### Activity
Each line of the data holding "with" should be found and copied.

### Material supplied
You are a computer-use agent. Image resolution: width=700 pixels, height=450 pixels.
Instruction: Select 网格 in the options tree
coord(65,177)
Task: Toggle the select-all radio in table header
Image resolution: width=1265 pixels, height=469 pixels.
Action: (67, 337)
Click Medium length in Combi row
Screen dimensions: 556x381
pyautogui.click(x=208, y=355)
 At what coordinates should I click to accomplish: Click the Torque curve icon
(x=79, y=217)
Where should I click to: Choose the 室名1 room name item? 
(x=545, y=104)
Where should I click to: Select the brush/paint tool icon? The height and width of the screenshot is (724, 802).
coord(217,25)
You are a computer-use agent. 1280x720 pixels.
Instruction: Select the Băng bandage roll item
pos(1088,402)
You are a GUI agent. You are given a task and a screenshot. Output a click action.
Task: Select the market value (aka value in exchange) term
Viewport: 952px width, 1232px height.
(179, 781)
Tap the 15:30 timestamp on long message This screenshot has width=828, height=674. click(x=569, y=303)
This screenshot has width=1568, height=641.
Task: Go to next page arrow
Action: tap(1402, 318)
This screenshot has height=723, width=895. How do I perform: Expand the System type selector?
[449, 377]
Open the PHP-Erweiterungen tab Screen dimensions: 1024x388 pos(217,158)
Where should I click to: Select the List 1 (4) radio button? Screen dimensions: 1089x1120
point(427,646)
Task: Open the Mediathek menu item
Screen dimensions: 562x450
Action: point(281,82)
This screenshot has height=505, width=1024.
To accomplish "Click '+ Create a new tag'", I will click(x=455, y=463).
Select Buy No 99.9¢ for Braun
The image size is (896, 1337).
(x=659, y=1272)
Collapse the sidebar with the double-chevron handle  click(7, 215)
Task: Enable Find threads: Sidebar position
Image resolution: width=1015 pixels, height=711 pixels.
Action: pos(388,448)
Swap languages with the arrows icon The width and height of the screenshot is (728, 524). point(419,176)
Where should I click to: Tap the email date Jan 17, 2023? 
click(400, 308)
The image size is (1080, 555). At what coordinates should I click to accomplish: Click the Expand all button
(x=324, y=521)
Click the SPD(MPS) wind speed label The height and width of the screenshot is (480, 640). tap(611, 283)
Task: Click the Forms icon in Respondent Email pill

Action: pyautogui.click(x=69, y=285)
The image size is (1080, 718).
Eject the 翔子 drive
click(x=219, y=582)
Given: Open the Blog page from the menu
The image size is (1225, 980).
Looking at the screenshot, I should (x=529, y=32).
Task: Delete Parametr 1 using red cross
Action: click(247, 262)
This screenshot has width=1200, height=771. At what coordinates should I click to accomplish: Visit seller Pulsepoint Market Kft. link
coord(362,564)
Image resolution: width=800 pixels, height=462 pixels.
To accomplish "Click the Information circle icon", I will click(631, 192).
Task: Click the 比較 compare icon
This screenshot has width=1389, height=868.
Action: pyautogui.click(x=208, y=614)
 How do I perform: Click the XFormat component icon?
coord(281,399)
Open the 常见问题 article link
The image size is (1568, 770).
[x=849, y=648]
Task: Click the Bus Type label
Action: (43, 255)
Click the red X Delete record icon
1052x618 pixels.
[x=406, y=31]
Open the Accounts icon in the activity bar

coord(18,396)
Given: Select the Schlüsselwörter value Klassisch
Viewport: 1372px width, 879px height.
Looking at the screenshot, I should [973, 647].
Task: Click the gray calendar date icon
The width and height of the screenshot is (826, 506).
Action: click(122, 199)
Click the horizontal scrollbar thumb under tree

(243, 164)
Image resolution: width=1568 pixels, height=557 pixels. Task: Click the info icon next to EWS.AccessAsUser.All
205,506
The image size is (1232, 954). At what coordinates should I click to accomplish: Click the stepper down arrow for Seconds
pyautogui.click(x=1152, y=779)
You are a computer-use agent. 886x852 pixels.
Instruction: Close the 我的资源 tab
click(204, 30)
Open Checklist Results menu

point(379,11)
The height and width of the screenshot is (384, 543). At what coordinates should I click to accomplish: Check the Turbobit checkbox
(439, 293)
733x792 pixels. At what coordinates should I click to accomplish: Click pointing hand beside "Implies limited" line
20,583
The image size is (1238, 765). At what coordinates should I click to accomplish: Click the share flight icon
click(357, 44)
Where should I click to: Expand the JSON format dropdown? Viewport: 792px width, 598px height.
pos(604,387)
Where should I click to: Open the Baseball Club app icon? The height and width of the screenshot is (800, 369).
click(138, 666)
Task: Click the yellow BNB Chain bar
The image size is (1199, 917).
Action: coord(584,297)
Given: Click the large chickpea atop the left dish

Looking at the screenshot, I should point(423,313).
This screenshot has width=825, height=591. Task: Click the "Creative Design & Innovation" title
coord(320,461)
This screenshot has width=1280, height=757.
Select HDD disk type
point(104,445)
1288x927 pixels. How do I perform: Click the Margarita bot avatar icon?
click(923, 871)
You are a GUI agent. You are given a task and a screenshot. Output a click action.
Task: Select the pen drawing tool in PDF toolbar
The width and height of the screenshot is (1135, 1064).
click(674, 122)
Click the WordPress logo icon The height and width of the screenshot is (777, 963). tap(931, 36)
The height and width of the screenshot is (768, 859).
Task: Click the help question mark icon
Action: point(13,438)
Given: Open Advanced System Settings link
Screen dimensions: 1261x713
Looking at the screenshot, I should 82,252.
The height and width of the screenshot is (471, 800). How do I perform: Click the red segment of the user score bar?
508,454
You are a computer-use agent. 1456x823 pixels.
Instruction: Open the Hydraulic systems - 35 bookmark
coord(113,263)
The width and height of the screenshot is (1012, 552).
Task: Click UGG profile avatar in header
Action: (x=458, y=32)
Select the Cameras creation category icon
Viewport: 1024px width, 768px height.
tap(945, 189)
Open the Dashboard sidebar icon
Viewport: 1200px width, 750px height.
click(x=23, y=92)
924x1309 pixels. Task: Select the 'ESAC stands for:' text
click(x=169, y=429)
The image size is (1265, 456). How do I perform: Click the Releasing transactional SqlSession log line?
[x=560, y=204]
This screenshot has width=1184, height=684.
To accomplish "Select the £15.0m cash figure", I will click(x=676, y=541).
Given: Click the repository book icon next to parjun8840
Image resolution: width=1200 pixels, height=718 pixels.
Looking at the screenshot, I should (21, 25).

### Answer
Collapse the sidebar with the double-chevron handle  click(7, 215)
Swap languages with the arrows icon The width and height of the screenshot is (728, 524). point(419,176)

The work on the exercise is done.